A team of central Ohio area leaders judged the students’ work, and winners were announced at a finale event. The judges were from the following central Ohio organizations: AT&T, Basecraft, Choose Ohio First/Ohio Board of Regents, Code.org, Connect Ohio, Franklin University, Microsoft, Nationwide Children’s Hospital, Ohio Health, Past Foundation, and Rev 1 Ventures.
- First Place
Team Upper Arlington 1 from Upper Arlington High School.
They developed “Stress X,” an app to solve problems connected with anxiety and stress.
- Second Place
Team MeTrio from Metro Institute of Technology in Columbus City Schools.
They developed “Sous Pantry,” an app to help students to choose and create healthy meals.
- Third Place
Team Code Panther from Marburn Academy.
They developed “Healthy Choices,” an app that provides trusted exercise and nutrition research and points you in the right direction to find healthy meals or locations to exercise.
- Best Project Idea
Estem2 from eSTEM Academy Reynoldsburg High School
For their “Food for thought” app idea.
- Best Presentation
Braves1 from Whetstone High School
For their “ Blood Drive” app.
The CBusStudentHack engaged various central Ohio high school students who learned 21st century skills via computer science education, prepared for college and career readiness, solved real world problems and opened the doors of opportunity and creativity.
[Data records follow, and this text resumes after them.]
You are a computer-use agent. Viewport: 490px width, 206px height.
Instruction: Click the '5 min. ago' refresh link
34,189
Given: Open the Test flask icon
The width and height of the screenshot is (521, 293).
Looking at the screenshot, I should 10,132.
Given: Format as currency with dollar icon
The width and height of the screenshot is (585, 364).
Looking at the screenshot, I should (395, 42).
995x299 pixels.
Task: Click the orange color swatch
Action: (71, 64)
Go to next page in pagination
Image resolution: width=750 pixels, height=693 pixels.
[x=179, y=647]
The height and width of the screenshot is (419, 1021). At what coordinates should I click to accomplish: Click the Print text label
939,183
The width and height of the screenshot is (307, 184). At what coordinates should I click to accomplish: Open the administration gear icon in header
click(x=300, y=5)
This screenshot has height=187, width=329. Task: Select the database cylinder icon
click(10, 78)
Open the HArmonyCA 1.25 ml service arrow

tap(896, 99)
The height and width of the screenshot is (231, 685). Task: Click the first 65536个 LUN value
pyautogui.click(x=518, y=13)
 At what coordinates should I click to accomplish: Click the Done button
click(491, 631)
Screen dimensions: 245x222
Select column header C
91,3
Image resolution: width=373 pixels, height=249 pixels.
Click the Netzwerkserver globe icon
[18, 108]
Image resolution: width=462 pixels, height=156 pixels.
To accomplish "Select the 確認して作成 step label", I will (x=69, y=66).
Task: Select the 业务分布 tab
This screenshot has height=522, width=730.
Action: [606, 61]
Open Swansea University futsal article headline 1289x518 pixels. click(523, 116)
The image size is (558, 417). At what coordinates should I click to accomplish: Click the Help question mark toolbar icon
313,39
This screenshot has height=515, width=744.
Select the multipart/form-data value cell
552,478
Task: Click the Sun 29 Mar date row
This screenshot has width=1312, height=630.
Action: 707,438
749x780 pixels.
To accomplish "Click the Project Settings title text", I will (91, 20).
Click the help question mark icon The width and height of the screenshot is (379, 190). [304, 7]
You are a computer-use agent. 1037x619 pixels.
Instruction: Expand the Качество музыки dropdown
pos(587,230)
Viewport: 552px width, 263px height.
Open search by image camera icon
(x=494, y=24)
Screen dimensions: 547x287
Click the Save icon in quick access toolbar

Teams of 2 to 4 students participated in the CBusStudentHack from the following central Ohio high schools: Gahanna Lincoln, Marburn Academy, Metro Early College, Metro Institute of Technology, Reynoldsburg Encore Academy, Reynoldsburg eSTEM Academy, Upper Arlington and Whetstone.
Students met today at Franklin University to present their project ideas, hear from the panel of community judges and learn about “Coding for Life” from Jenna Garcia, District Manager for Code.org.
“AT&T’s commitment to technology innovation and high school students in central Ohio grows out of our company’s $1.6 billion investment in our wireless and wireline networks between 2012 and 2014,” said Adam Grzybicki, President, AT&T Ohio. “By encouraging students in Columbus to learn to code and explore mobile app development we are spotlighting the enormous demand for developers and engineers needed to create the software that will drive our mobile economy.”
“One of the major workforce development questions today is how to fix the tech talent shortage,” said Christopher Washington, Provost and Senior Vice President, Franklin University. “I think Universities and companies need to partner to introduce non-traditional methods to stimulate interest and talent in tech fields. CBusStudentHack is one way that AT&T and Franklin are working together to promote computer science education, prepare high school students for college and careers, and enable them to express their creativity.”